A majority of food-stamp families with an able-bodied adult do work. They just don’t get paid enough to feed their families. So SNAP is principally a program to subsidize employers like Walmart that don’t give employees enough salary to live on.
The House of Representatives passed a farm bill on July 11 that, for the first time in 40 years, excludes authorization for food stamps. Although this omission doesn’t eliminate spending on what’s known formally as the Supplemental Nutritional Assistance Program (SNAP), which can still receive congressional appropriations, it will likely result in substantial cuts. That’s because SNAP’s expansion has become a source of growing complaint among Republicans—most famously during the 2012 Republican primaries, when Newt Gingrich labeled Barack Obama “the food stamp president.”
The GOP’s objection to food stamps is that they create welfare dependency among recipients (even though they can’t be used for anything except food). As Rep. Paul Ryan put it in his 2013 budget document, “State governments have little incentive to make sure that able-bodied adults on SNAP are working, looking for work, or enrolled in job training programs.”

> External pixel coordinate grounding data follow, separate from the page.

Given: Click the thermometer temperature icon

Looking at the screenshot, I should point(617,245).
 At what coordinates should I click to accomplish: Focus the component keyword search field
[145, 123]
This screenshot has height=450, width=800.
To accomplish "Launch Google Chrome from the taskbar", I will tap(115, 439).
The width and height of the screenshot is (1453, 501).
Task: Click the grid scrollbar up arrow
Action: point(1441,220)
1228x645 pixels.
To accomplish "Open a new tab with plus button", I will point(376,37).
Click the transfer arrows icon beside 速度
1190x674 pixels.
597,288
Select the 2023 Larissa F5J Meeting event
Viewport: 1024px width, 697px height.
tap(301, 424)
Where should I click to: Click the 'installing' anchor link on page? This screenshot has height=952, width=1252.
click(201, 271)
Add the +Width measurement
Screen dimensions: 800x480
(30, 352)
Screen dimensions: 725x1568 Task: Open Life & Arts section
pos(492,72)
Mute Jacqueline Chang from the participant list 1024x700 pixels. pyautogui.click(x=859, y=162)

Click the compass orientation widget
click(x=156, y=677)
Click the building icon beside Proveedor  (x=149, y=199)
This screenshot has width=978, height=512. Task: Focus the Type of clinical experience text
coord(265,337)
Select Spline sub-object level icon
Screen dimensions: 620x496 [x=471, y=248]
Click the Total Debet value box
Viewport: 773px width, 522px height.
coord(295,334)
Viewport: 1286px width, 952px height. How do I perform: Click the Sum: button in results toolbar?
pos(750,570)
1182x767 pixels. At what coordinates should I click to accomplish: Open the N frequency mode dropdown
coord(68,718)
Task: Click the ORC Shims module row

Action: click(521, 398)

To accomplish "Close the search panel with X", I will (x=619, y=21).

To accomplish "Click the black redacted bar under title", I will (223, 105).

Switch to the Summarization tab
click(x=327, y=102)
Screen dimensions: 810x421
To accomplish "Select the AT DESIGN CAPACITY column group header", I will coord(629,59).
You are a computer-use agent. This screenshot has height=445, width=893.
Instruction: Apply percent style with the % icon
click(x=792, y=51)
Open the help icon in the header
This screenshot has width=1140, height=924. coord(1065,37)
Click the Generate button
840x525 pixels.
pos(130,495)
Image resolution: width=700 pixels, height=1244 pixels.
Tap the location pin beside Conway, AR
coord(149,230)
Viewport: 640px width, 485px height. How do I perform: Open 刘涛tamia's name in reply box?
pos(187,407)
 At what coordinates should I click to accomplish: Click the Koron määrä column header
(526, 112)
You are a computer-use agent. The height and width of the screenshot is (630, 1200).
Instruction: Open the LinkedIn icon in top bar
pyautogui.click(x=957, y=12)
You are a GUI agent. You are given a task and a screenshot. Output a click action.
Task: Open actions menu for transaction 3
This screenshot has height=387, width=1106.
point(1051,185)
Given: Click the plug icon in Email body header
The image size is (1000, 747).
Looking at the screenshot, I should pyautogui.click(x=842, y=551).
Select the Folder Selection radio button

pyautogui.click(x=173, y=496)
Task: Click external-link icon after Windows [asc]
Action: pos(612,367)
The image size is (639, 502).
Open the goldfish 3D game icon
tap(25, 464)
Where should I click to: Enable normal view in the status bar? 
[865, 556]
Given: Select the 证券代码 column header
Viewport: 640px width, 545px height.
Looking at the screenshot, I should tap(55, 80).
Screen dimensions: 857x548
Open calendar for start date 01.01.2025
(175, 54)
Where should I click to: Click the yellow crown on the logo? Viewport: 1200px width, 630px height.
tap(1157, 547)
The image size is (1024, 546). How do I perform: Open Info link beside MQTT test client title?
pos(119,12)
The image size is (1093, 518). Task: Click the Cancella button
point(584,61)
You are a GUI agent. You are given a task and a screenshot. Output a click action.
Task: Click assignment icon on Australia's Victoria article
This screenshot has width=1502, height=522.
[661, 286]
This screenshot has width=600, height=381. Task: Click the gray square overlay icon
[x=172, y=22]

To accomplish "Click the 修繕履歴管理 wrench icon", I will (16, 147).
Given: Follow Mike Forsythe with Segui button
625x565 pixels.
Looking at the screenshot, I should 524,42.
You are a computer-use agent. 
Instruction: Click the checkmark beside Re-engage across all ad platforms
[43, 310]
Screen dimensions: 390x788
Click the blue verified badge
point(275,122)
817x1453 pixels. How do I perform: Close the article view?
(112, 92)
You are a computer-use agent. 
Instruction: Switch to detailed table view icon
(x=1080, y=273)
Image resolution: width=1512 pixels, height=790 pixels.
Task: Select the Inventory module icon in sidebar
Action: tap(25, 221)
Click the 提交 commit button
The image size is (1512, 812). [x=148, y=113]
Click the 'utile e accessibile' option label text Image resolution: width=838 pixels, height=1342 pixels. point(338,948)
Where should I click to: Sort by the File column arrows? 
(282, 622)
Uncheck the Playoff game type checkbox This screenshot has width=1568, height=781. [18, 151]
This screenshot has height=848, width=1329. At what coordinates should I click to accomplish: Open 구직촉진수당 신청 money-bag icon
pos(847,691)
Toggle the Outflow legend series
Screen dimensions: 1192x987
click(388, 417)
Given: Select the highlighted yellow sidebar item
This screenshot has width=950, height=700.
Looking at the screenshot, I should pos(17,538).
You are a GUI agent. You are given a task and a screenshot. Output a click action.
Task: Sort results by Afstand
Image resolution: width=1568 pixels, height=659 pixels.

But this gets the problem exactly backwards. A majority of food-stamp families with an able-bodied adult do work, and more than 60% of such families work when they have children. They just don’t get paid enough to feed their families. SNAP is therefore principally a program to subsidize cheapskate employers like Walmart that don’t give employees enough salary to live on. It’s actually been called “the Walmart Syndrome.”
The main reason SNAP has been expanding lately is, of course, the Great Recession. Robert Rector and Katherine Bradley of the Heritage Foundation, observing that spending on food stamps has increased from $20 billion in 2000 to $85 billion in 2011, have proposed lowering SNAP’s budget to pre-recession levels.
Trouble is, neither the gross domestic product growth nor the unemployment rate has returned to anything like pre-recession levels. The poverty rate continued to go up after the recession technically ended in 2009, and now stands at 15%, the highest it’s been in two decades (and much higher than it was throughout the 1970s, when we were supposedly losing the “war on poverty”). Median income is currently 5% lower than it was when the “recovery” began and 6.7% lower than it was when the Great Recession began. These are not auspicious circumstances to reduce food-stamp benefits.
Critics of SNAP are right when they point out that the program started growing during the economic expansion that preceded the Great Recession. But that’s partly because the poverty rate was growing then, too. The tax-cut-fueled economic recovery that followed the 2001 recession was an underwhelming affair, particularly when it came to creating jobs that anyone could actually live on. The other reason SNAP spending went up during the pre-2007 expansion was that the administration of President George W. Bush (a Republican) made an effort to get eligible families to participate.
Conservatives are scandalized that states actually hire recruiters to sign up families for food stamps, following the federal government’s own program guidance. (Step right up for your government handout!) But they don’t seem troubled that private companies do exactly the same thing. A decade ago Sally Lieber, a member of the California assembly, made public a Walmart handout instructing employees how to verify their employment status while applying for food stamps, Medicaid, and Temporary Assistance For Needy Families (the federal government’s cash assistance program)—all programs that you would think anyone lucky enough to work for the nation’s most profitable company would have little need for.
A report recently released by the Democratic staff of the House Education and Workforce committee estimated that workers employed by a single Walmart Supercenter in Wisconsin soaked up somewhere between $96,000 and $220,000 annually in food stamp benefits, and somewhere between $905,000 and $1.7 million annually in total federal assistance. That’s somewhere between $3000 and $6000 that taxpayers are subsidizing Walmart per employee for not paying what the federal government considers a minimally decent wage.
What’s true of Walmart is true of many other businesses: the reason Walmart gets most of the attention is that it’s the country’s biggest private employer. That makes it hard to ignore. For instance, Walmart, according to that Democratic House report, has more employees enrolled in Wisconsin’s Medicaid program—and presumably more employees on Medicaid in most other states–than any other company. There are other cheapskate companies, but none with an army of underpaid workers that can match Walmart’s.
The Washington, D.C. City Council, apparently fed up with corporate America’s dependency on government-provided social services, voted on July 10 to require large retailers that don’t have unions to pay their workers $12.50 an hour–$4.25 more than the city’s minimum wage. The obvious target was Walmart, which plans to open six stores in D.C., where it does not currently operate.
It’s an interesting experiment in welfare reform, but it probably won’t get carried out, because the mayor is hinting he may veto the bill to appease Walmart (which is threatening to pull out if he doesn’t). Even if D.C.’s Mayor Vincent Gray stands firm, there’s a decent chance that those same congressional Republicans who complain endlessly that SNAP fosters welfare dependency will overrule D.C.’s local government (something Congress does whenever the whim strikes it, because D.C. is not a state). Then Walmart will be free to suckle the welfare teat within the capital’s very borders.
Cut the food-stamp program? The way Walmart’s going, we may have to double it.